The day Chris Craddock defeated Del. Gary Reese in the 67th District Republican primary election last June, Craddock's campaign manager pleaded guilty to felony drug possession in Fairfax County Circuit Court.
THE CAMPAIGN manager, Joshua N. Boles, 20, of Oakton, was arrested in April 2004 after Fairfax County police found on him a small amount of marijuana and drug paraphernalia coated with methamphetamine residue, according to court documents.
By the following January, Boles was volunteering as campaign manager for Craddock's bid to unseat Reese in the June 14 primary election.
Craddock, 27, was one of six challengers backed by the Virginia Conservative Action PAC who attempted to unseat incumbent Republicans who supported the 2004 budget compromise. The budget compromise resulted in a $1.34 billion sales tax increase that increased funding on education, public safety and human services. Of the six challenges, Reese was the only incumbent who was defeated.
Craddock, a 27-year-old youth minister and soccer coach, is now running as the Republican nominee in a three-way race to replace Reese in the House of Delegates on Nov. 8.
Among Boles' key responsibilities during the primary was overseeing voter outreach efforts by Craddock's teenage volunteers.
Craddock said Boles was never alone with teenage volunteers during the primary campaign.
Following Craddock's victory over Reese, a two-term incumbent, Boles left his full-time volunteer job with the campaign to begin a paid position elsewhere. However, Boles is still a volunteer on the Craddock campaign.
Boles did not return repeated telephone and e-mail requests for comment.
The revelation about Boles’ drug arrest did not originate from either of the campaigns to elect other candidates in the 67th District race, Democrat Chuck Caputo, 67, and Libertarian Chuck Eby, 49.
Craddock said he "had no idea" that his campaign manager was facing felony drug charges during the six months he was running the primary campaign.
"I vaguely remember him going to court," Craddock said. "But, frankly, lots of people go to court. I just figured he had to go to court for traffic tickets or something."
Craddock said he is not worried about the political ramifications of his choosing a campaign manager who was involved in illegal activity.
"I'm not concerned. Well, I won't say that. It's a real issue.
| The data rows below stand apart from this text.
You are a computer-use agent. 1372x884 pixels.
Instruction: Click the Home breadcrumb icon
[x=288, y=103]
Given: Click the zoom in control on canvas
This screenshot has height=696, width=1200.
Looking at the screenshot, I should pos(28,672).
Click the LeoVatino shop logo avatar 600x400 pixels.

It's a serious problem," he said. "But he was a volunteer who is not even working for us anymore."
Boles entered a guilty plea on June 10, which was processed by Fairfax County Circuit Court officials four days later — the day of the primary election, according to court documents.
Boles has not been sentenced because the court granted, without opposition from the Commonwealth’s Attorney, Boles’ motion to be placed on supervised probation and to delay his sentencing for one year.
His record could be expunged after a year, in June, 2006, so long as he abides by the rules of his probation, passes random drug tests, maintains a B average in college classes and attends drug treatment classes if necessary. Boles' driver's license was revoked for six months and he is required to complete 150 hours of community service, as part of the Fairfax County Sheriff's Community Labor Work Force, which performs landscaping duties at county facilities, according to court documents.
Craddock said he is concerned about hurting the Boles family by bringing up their son's drug arrest.
"I am deeply nervous about this for their family," Craddock said. "I'm nervous about this coming out into the public arena just because he worked on my campaign."